Entendiendo esto, y ante el conflicto, ¿qué debe prevalecer? Si aplicamos un criterio restrictivo de la libertad individual, diríamos que la Dignidad Objetiva, puesto que cualquier persona es digna per sey no puede disponer de sí mismo. Pero, si por el contrario, el criterio que elegimos es aquél que está abierto a la libertad individual, debemos concluir que la Dignidad Subjetiva, porque si la Dignidad de un sujeto como persona es inseparable a su libertad elemental para decidir si su vida es digna de vivir o no, y qué hace con ella, el Estado de Derecho no puede en ningún momento, si su decisión es libre, meditada y autónoma, privarle de esta Dignidad Subjetiva por un imperativo moral que es esgrimido tan sólo por una parcela de esa sociedad plural y que un Estado que no tiene ni religión ni ideología oficial puede aceptar como propio e imponer contra la libertad del sujeto.

 

Llegados a este punto, ¿qué sentido tiene meter en la cárcel a alguien que, guiado por la compasión y el amor, y sin duda presa de un sufrimiento atroz, decide, ante la petición libre de un enfermo que igualmente sufre y no considera que sus condiciones de vida sean dignas, cooperar en el suicidio de quien desea dejar de vivir? ¿No es acaso un gesto de inmisericordia y de crueldad -por no hablar de hipocresía y de cinismo- anteponer un dogma ideológico o religioso a los deseos legítimos de un individuo, condenándole al sufrimiento y al dolor por no ser capaz de tener una generosidad tal que nos permita entender que una visión de la vida no puede estar por encima de la dignidad de una persona?
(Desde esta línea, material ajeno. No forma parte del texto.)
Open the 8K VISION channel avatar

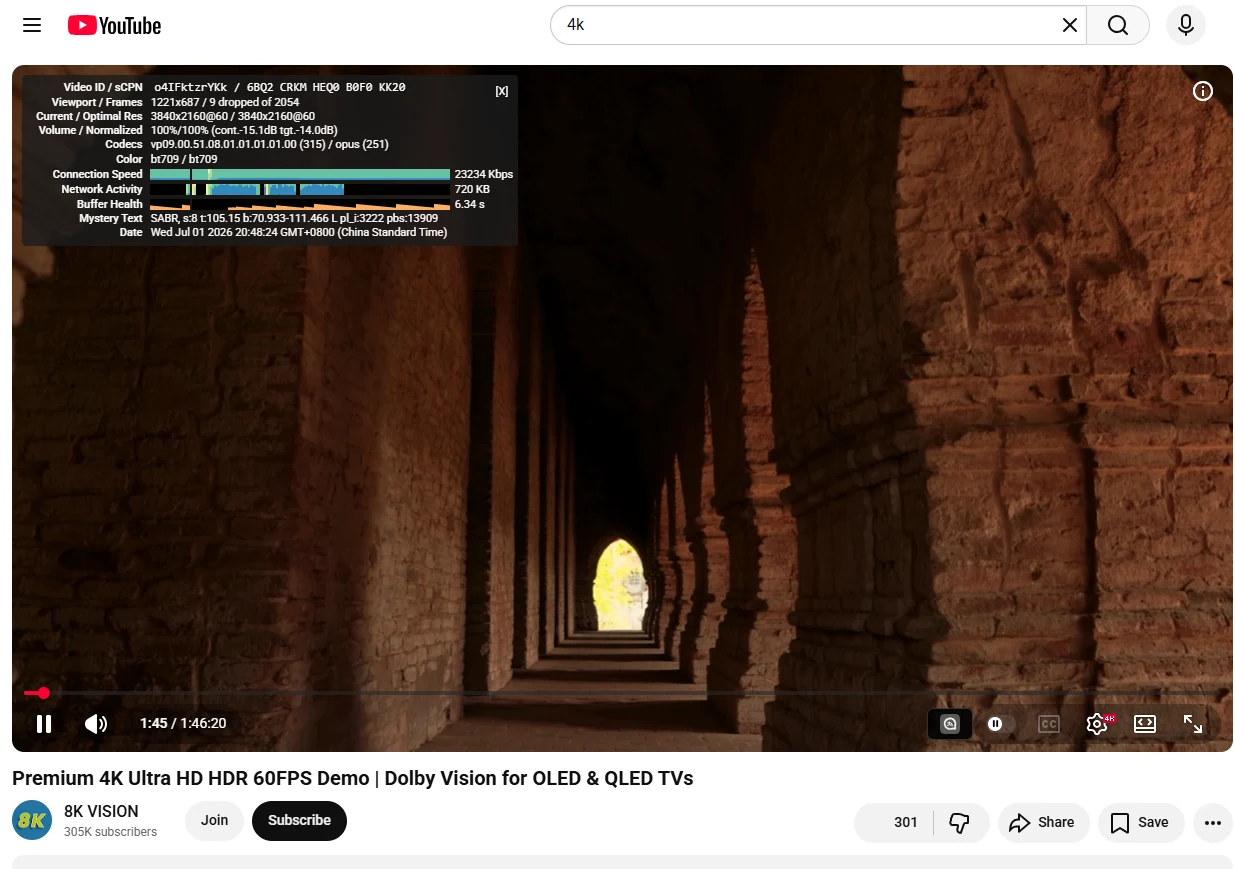coord(32,820)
La Pena no se justifica ni desde la Prevención General (pena dirigida a la colectividad para que sus miembros se abstengan de delinquir y, reafirmándose así la legitimidad del sistema legal) ni desde la Prevención Especial (resocializar al sujeto e impedir que vuelva a delinquir) se puede sostener esta postura. El familiar, el amigo o la pareja que ayuda al suicida que expresamente se ha manifestado en este sentido no se trata de un delincuente peligroso que deba ser aislado ni expiar ninguna culpa, ni mucho menos se trata de un sujeto que deba ser readaptado para vivir en sociedad. Se trata, por lo general, de una persona que no ha elegido estar allí y que debe tomar una decisión muy difícil en pos de aliviar el dolor que la persona a quien quiere experimenta. Aunque ello conlleve la muerte. Ni más, ni menos.

 

Como el Aborto, la Prostitución o la Gestación Subrogada, no se trata de una cuestión ideológica, aunque haya quien se empeñe en convencernos de lo contrario.

 

Se trata de que las ideologías y los clichés no deben ser nunca un impedimento para que el Estado reconozca más libertad a los ciudadanos que lo componen. Bajo los argumentos prohibicionistas, lo que se esconde -como se esconde detrás de la oposición al Matrimonio Homosexual- una brutal intolerancia, que no es capaz de darse cuenta de que regular un cauce legal para una opción pueda tener lugar dista mucho de obligar a todo el mundo a llevar a cabo dichas conductas. Despenalizar la Eutanasia no equivale a regular un asesinato en masa, ni legalizar el Matrimonio Homosexual significa obligar a todo el mundo a casarse con alguien de su mismo sexo. Por si hiciera falta, a estas alturas aclararlo.

 

Por eso es imperativo operar una reforma en el Código Penal que despenalice la Cooperación y la Cooperación Ejecutiva al Suicidio (que no así la Inducción, que sí debe ser penada). Si hablamos de Dignidad y de Libertad, hablamos con todas las consecuencias. O no hablamos.